La Ligue des champions version 2025-2026 débute sur les chapeaux de roue et elle a décidé de ne pas faire de cadeau aux clubs tricolores. Dévoilé à Monaco, le tirage au sort de la nouvelle phase de poules n’a clairement pas été favorable au PSG… ni à son grand rival, l’Olympique de Marseille. D’après les données d’Opta, références en matière de statistiques sportives, les deux géants français héritent respectivement du 2e et du 4e tirage le plus difficile parmi les 36 clubs engagés. Une information qui replonge les supporters marseillais et parisiens dans une attente anxieuse, alors que la route vers les huitièmes s’annonce semée d’embûches.
Un nouveau format piégeux que l’OM va devoir apprivoiser
L’édition 2025-2026 marque une révolution dans la structure de la Ligue des champions. Fini les groupes classiques, place à une « phase de ligue » où chaque club dispute huit rencontres contre huit adversaires différents. Ce changement d’organisation complexifie considérablement la tâche, notamment pour une équipe comme l’OM, qui retrouve l’élite européenne avec de l’ambition mais aussi de grosses incertitudes à lever.
Selon le Power Ranking d’Opta — basé sur l’évaluation de plus de 13 000 équipes à travers le monde — le club phocéen tombe sur un calendrier calculé comme étant le 4e plus difficile de l’ensemble des participants. Et le programme est sans pitié : Liverpool, Real Madrid, Inter Milan… Des chocs à répétition qui laissent peu de place aux faux pas. Même si l’effectif a été renforcé cet été, notamment en attaque, le coach Roberto De Zerbi va devoir rapidement imposer une dynamique collective et mentale pour garder l’espoir de qualification.
La tâche s’annonce d’autant plus ardue que l’OM n’a pas l’habitude de briller dans les grandes soirées européennes récentes. En Ligue des champions, Marseille affiche un bilan morose ces dernières saisons, à l’opposé de la rivalité qu’il a longtemps entretenue avec un PSG plus performant sur la scène continentale.
Le PSG aussi dans le dur : tirage corsé malgré son statut
Si l’OM doit batailler, le PSG ne s’en sort pas mieux, bien au contraire. Opta place le Paris Saint-Germain au deuxième rang des clubs les plus malchanceux sur ce tirage 2025-2026. Avec au menu des cadors tels que le Bayern Munich ou le FC Barcelone, les hommes de Luis Enrique devront mouiller le maillot dès le premier match s’ils veulent défendre dignement leur titre remporté l’an passé.

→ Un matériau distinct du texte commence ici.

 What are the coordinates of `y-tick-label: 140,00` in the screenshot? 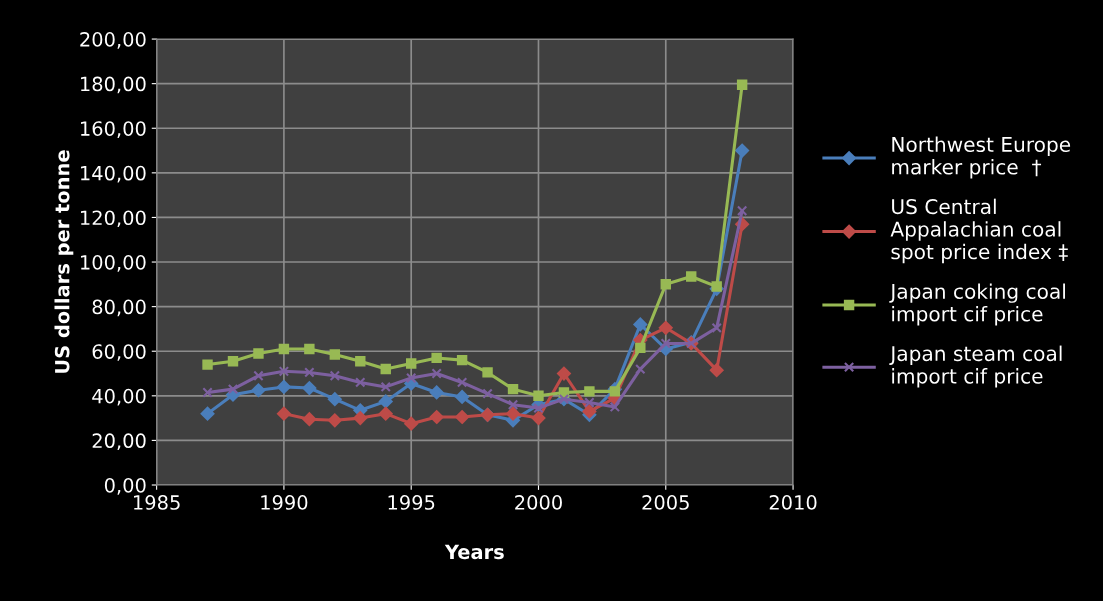 It's located at (114, 174).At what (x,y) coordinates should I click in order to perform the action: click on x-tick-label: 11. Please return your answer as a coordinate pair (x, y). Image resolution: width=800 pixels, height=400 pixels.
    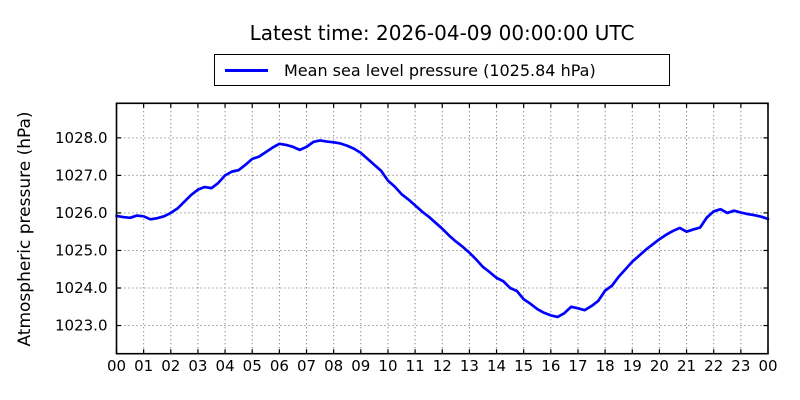
    Looking at the image, I should click on (416, 366).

La rivalité PSG-OM prend ici une saveur particulière : si Paris aborde cette phase avec l’étiquette de favori malgré son calendrier infernal, Marseille part en challenger, mais avec la fierté de se frotter au gratin européen. Pour les supporters des deux camps, c’est un nouveau terrain de comparaison, une Ligue des champions où les contextes sont différents, mais les ambitions restent hautes.
Notons également un déséquilibre criant entre les tirages anglais et français. Alors que des clubs comme Arsenal, Tottenham ou Liverpool ont hérité d’adversaires bien plus abordables — voire anonymes comme le Kairat Almati, 474e au classement mondial — les Français doivent enchaîner les gros bras. Une tendance qui alimente un discours bien connu sur le manque de considération (ou de réussite ?) des clubs hexagonaux sur la scène européenne.
Quelles perspectives pour l’OM face à ce défi ?
Ce tirage difficile représente aussi une formidable opportunité pour l’OM. Dans une saison 2025-2026 où Marseille veut exister à tous les niveaux – Ligue 1, Europe, et rivalité nationale avec le PSG – passer ce test grandeur nature pourrait servir de tremplin. Comme l’expliquait récemment Pablo Longoria, président olympien, la priorité reste « la régularité au plus haut niveau ». Et cela passe notamment par des performances européennes crédibles.
Avec une profondeur de banc mieux construite cette saison, l’intégration maîtrisée de nouvelles recrues et un coach aux idées claires, Marseille a des atouts. Mais la constance face à des adversaires du calibre du Real ou de Liverpool décidera de son destin européen. À quelques jours du coup d’envoi, l’heure est déjà à la remobilisation totale du groupe.
Impossible enfin de ne pas faire le parallèle avec le PSG. Champion en titre, le club de la capitale a parfois brillé dans les tempêtes, comme en 2024-2025, où il a déjoué tous les pronostics. Marseille parviendra-t-il à suivre cette voie ? Réponse dans une campagne européenne aux allures de marathon… et de montagnes russes.